**THE INPUT**

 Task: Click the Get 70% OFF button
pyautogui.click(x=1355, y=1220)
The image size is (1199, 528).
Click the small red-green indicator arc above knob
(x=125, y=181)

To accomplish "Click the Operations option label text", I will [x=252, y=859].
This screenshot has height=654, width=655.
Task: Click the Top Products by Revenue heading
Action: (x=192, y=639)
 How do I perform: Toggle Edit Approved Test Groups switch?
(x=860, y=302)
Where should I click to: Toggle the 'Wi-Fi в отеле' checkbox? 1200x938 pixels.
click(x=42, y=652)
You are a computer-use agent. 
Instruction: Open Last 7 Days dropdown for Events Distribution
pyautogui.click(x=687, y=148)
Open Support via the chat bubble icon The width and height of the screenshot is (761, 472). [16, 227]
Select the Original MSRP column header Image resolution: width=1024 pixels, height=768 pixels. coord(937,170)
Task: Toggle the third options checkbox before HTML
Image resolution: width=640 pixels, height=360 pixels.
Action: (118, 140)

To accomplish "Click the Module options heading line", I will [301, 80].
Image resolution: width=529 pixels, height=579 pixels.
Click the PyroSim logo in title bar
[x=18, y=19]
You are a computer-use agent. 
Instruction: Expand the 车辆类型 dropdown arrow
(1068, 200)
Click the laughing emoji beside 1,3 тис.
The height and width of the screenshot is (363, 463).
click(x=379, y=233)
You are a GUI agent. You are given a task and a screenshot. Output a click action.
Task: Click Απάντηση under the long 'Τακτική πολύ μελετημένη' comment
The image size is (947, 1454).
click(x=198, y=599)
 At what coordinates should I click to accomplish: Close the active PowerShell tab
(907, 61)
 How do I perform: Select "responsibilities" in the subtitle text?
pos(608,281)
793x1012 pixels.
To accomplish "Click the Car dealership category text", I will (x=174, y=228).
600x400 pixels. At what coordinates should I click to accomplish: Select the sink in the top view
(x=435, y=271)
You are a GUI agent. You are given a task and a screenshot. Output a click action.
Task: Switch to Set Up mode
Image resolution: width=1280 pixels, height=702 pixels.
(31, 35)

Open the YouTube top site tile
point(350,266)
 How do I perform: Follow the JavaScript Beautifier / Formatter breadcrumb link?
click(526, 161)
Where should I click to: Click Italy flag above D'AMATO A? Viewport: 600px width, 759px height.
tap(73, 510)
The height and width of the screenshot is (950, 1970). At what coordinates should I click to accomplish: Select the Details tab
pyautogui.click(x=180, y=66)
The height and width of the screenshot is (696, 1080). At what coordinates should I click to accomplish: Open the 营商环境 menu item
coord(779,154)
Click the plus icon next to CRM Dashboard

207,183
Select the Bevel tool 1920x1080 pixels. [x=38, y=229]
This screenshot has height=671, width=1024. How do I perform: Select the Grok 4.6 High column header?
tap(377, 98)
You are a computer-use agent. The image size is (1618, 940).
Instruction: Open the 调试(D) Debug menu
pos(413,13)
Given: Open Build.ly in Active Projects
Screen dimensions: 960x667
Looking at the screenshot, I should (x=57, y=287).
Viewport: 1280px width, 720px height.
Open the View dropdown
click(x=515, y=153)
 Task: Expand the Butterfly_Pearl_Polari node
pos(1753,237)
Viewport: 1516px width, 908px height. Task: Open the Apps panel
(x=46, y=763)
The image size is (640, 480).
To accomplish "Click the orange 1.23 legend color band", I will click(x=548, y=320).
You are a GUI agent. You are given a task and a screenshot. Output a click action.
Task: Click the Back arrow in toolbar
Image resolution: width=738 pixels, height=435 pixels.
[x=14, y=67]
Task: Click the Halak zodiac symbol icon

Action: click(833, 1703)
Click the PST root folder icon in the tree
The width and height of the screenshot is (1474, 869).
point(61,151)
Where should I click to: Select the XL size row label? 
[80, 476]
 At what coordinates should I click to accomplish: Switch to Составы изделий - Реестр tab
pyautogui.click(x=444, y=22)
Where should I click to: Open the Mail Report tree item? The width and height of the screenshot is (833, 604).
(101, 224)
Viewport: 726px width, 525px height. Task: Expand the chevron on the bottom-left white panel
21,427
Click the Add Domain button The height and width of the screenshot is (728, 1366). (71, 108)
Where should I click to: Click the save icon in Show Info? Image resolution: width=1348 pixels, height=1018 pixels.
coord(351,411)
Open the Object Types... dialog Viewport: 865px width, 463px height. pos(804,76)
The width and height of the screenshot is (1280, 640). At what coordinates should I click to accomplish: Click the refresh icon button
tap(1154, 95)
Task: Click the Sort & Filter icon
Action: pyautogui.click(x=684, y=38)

**THE PROBLEM**
I would like the records restated exactly, with every line intact.

**SOLUTION FOR THIS TASK**
 Task: Click the Get 70% OFF button
pyautogui.click(x=1355, y=1220)
The image size is (1199, 528).
Click the small red-green indicator arc above knob
(x=125, y=181)

To accomplish "Click the Operations option label text", I will [x=252, y=859].
This screenshot has height=654, width=655.
Task: Click the Top Products by Revenue heading
Action: (x=192, y=639)
 How do I perform: Toggle Edit Approved Test Groups switch?
(x=860, y=302)
Where should I click to: Toggle the 'Wi-Fi в отеле' checkbox? 1200x938 pixels.
click(x=42, y=652)
You are a computer-use agent. 
Instruction: Open Last 7 Days dropdown for Events Distribution
pyautogui.click(x=687, y=148)
Open Support via the chat bubble icon The width and height of the screenshot is (761, 472). [16, 227]
Select the Original MSRP column header Image resolution: width=1024 pixels, height=768 pixels. coord(937,170)
Task: Toggle the third options checkbox before HTML
Image resolution: width=640 pixels, height=360 pixels.
Action: (118, 140)

To accomplish "Click the Module options heading line", I will [301, 80].
Image resolution: width=529 pixels, height=579 pixels.
Click the PyroSim logo in title bar
[x=18, y=19]
You are a computer-use agent. 
Instruction: Expand the 车辆类型 dropdown arrow
(1068, 200)
Click the laughing emoji beside 1,3 тис.
The height and width of the screenshot is (363, 463).
click(x=379, y=233)
You are a GUI agent. You are given a task and a screenshot. Output a click action.
Task: Click Απάντηση under the long 'Τακτική πολύ μελετημένη' comment
The image size is (947, 1454).
click(x=198, y=599)
 At what coordinates should I click to accomplish: Close the active PowerShell tab
(907, 61)
 How do I perform: Select "responsibilities" in the subtitle text?
pos(608,281)
793x1012 pixels.
To accomplish "Click the Car dealership category text", I will (x=174, y=228).
600x400 pixels. At what coordinates should I click to accomplish: Select the sink in the top view
(x=435, y=271)
You are a GUI agent. You are given a task and a screenshot. Output a click action.
Task: Switch to Set Up mode
Image resolution: width=1280 pixels, height=702 pixels.
(31, 35)

Open the YouTube top site tile
point(350,266)
 How do I perform: Follow the JavaScript Beautifier / Formatter breadcrumb link?
click(526, 161)
Where should I click to: Click Italy flag above D'AMATO A? Viewport: 600px width, 759px height.
tap(73, 510)
The height and width of the screenshot is (950, 1970). At what coordinates should I click to accomplish: Select the Details tab
pyautogui.click(x=180, y=66)
The height and width of the screenshot is (696, 1080). At what coordinates should I click to accomplish: Open the 营商环境 menu item
coord(779,154)
Click the plus icon next to CRM Dashboard

207,183
Select the Bevel tool 1920x1080 pixels. [x=38, y=229]
This screenshot has height=671, width=1024. How do I perform: Select the Grok 4.6 High column header?
tap(377, 98)
You are a computer-use agent. The image size is (1618, 940).
Instruction: Open the 调试(D) Debug menu
pos(413,13)
Given: Open Build.ly in Active Projects
Screen dimensions: 960x667
Looking at the screenshot, I should (x=57, y=287).
Viewport: 1280px width, 720px height.
Open the View dropdown
click(x=515, y=153)
 Task: Expand the Butterfly_Pearl_Polari node
pos(1753,237)
Viewport: 1516px width, 908px height. Task: Open the Apps panel
(x=46, y=763)
The image size is (640, 480).
To accomplish "Click the orange 1.23 legend color band", I will click(x=548, y=320).
You are a GUI agent. You are given a task and a screenshot. Output a click action.
Task: Click the Back arrow in toolbar
Image resolution: width=738 pixels, height=435 pixels.
[x=14, y=67]
Task: Click the Halak zodiac symbol icon

Action: click(833, 1703)
Click the PST root folder icon in the tree
The width and height of the screenshot is (1474, 869).
point(61,151)
Where should I click to: Select the XL size row label? 
[80, 476]
 At what coordinates should I click to accomplish: Switch to Составы изделий - Реестр tab
pyautogui.click(x=444, y=22)
Where should I click to: Open the Mail Report tree item? The width and height of the screenshot is (833, 604).
(101, 224)
Viewport: 726px width, 525px height. Task: Expand the chevron on the bottom-left white panel
21,427
Click the Add Domain button The height and width of the screenshot is (728, 1366). (71, 108)
Where should I click to: Click the save icon in Show Info? Image resolution: width=1348 pixels, height=1018 pixels.
coord(351,411)
Open the Object Types... dialog Viewport: 865px width, 463px height. pos(804,76)
The width and height of the screenshot is (1280, 640). At what coordinates should I click to accomplish: Click the refresh icon button
tap(1154, 95)
Task: Click the Sort & Filter icon
Action: pyautogui.click(x=684, y=38)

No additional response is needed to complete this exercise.